▸ Material provided:

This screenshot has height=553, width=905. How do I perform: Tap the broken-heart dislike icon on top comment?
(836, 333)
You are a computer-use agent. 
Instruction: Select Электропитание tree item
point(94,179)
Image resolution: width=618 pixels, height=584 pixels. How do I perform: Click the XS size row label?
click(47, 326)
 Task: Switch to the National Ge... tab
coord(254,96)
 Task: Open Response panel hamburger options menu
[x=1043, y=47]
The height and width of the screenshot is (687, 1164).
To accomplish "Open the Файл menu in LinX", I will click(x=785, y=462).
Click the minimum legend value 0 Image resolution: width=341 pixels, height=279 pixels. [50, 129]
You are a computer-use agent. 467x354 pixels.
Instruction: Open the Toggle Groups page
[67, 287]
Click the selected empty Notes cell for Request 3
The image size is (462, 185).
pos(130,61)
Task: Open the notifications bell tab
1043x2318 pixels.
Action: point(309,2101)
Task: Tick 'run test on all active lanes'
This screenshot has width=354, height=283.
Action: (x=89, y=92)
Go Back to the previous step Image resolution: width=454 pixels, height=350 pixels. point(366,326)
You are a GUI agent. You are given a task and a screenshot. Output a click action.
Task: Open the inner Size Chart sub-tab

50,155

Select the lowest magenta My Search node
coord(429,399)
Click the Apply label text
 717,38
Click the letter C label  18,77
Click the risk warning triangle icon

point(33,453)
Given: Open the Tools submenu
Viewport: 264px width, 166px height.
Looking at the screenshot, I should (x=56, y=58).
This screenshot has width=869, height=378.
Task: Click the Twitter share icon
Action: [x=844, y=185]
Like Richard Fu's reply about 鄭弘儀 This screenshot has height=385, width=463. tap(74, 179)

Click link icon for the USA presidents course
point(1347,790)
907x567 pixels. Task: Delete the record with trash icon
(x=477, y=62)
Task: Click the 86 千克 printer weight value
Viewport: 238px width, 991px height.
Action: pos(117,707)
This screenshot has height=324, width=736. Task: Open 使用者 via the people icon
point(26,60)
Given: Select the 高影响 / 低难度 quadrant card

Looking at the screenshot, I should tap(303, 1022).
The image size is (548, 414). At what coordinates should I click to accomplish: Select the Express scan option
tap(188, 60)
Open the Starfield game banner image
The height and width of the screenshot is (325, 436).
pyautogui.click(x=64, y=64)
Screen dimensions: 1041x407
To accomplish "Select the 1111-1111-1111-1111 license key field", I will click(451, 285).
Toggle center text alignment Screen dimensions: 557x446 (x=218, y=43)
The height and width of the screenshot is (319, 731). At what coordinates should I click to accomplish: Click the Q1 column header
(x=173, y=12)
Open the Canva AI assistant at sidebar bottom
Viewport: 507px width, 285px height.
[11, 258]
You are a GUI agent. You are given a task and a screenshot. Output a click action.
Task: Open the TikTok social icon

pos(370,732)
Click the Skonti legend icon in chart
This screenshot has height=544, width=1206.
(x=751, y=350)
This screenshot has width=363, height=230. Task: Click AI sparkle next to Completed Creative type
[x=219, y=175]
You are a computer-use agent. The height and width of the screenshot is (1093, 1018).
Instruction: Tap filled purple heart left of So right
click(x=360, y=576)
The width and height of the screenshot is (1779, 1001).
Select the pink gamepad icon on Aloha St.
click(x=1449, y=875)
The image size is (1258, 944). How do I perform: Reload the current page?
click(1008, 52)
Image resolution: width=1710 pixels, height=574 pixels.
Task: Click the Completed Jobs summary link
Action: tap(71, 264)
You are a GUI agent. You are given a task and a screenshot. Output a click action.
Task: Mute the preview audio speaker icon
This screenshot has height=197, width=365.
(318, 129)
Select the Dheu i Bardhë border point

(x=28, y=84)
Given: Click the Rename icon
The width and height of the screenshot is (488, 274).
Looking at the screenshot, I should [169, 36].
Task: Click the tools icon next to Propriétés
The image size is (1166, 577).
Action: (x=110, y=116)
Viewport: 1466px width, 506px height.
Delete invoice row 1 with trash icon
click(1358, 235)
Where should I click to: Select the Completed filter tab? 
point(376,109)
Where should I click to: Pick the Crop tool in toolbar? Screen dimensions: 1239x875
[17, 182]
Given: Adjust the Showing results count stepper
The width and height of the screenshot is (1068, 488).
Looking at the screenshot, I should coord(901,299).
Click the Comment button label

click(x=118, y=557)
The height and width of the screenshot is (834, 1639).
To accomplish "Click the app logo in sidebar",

▸ Work order: Using the listing above, find how many lines include "value"; reply with the number and no other words.

▸ Response box: 2